Whether is was walking right into the middle of Samaritan territory, standing up to the Jewish religions leaders, or facing the cross itself, this is what sustained Jesus each step of the way – the knowledge that God the Father was his companion as he went.

Christians are not exempt from life’s tragedies, we are simply not alone in them. Let me say that again, Christians are not exempt from life’s tragedies, we are simply not alone in them. God is with us in this and we are in support of, have love toward and are prayerful for one another every step of this unusual journey too.

I want to end with this today. In the life of the church, there is something called the Lectionary. Some of you may know what that is and others of you may not. The Lectionary is a set of biblical passages selected for each Sunday of the year. It follows the Christian calendar which is to say it suggests Easter related texts at Easter time, Christmas texts and Christmas time, etc. The Lectionary is on a three year cycle. If followed, over the course of three years, most texts in the Bible are suggested on a given Sunday as the passage to be focused on in worship on that day. The Lectionary was created 40 or 50 years ago and over time has become a guide for ministers and churches of all types all over the world. Sometimes, we here in our church use the text for the day but much of the time we do not.

Today, ironically, we are using the text that was suggested as the Gospel text for today. It was selected long, long ago for this day, way before 99% of the world even knew about the Coronavirus or cared about it. Long ago, a text was selected for this day to be used in churches of all types and all sizes in towns and in cities all over the world. It is a text about Jesus having courage while traveling through a place that was foreign to most Jews. To push it further, it is a story about Jesus traveling through a foreign land, the land of the Samaritans, while remaining in his own country.

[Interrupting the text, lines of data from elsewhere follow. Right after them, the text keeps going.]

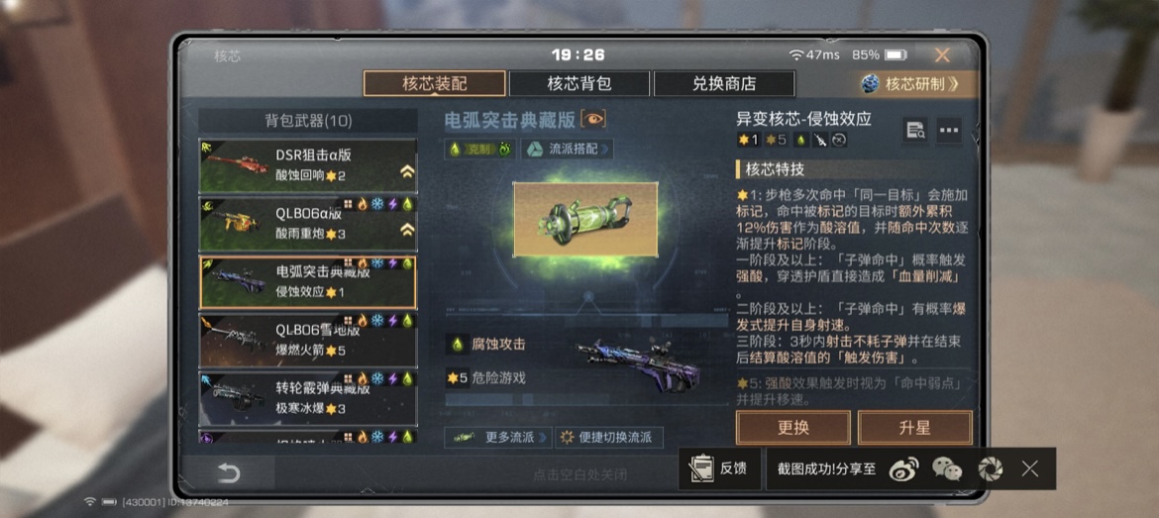This screenshot has width=1159, height=518.
Task: Open the core detail search icon
Action: (x=915, y=131)
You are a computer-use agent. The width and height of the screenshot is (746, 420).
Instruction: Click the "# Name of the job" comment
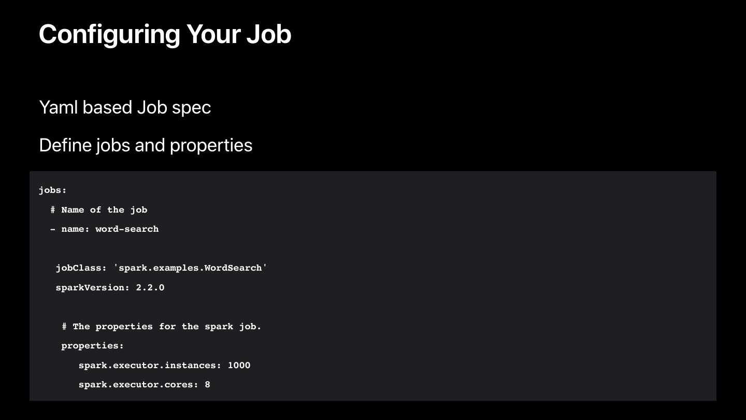click(x=99, y=210)
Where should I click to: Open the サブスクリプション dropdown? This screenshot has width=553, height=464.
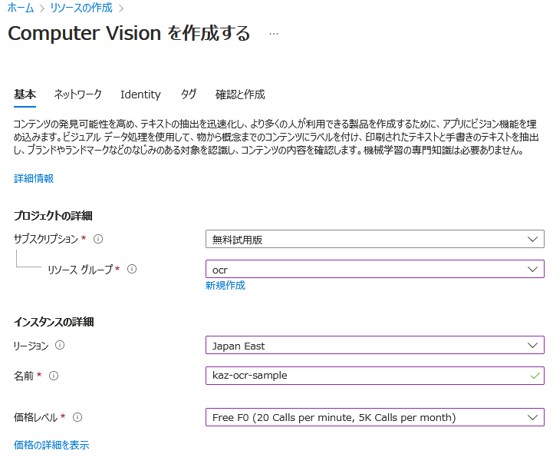374,239
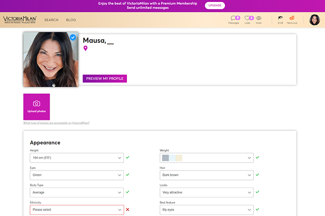Image resolution: width=325 pixels, height=216 pixels.
Task: Go to the SEARCH menu item
Action: pyautogui.click(x=51, y=20)
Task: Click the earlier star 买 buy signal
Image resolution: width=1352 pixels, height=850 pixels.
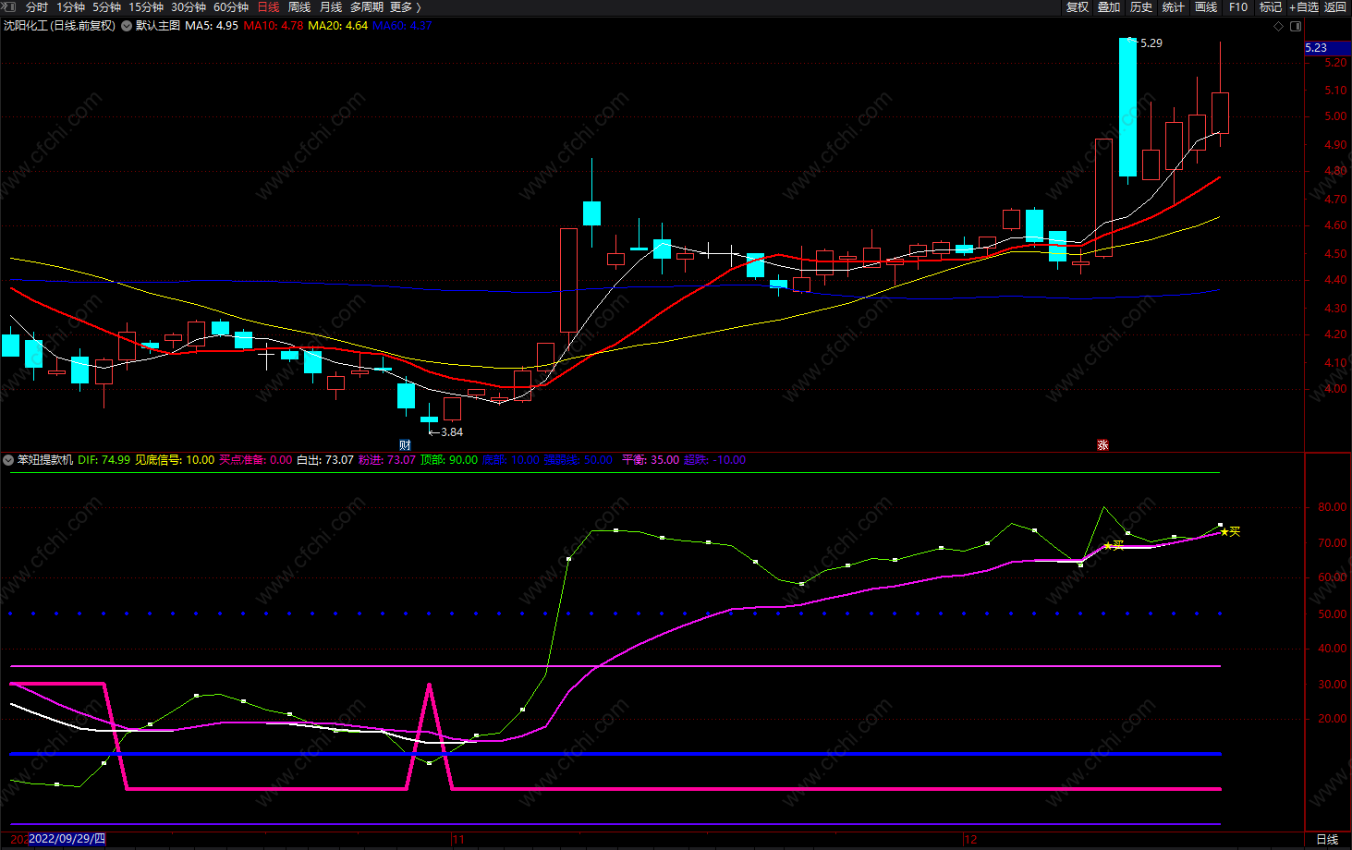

Maybe, just maybe, this is the text that God knew long ago that we would need today. Maybe God knew that we would need to be reminded about courage in a foreign land. Maybe God knew that we would need to hear a story today about feeling like we were in a foreign land while never leaving our home soil. So I encourage you, be safe and smart, take precautions and be careful. But fear not. Like Jesus, we are not alone in this place where we have rarely, if ever, been before. Amen.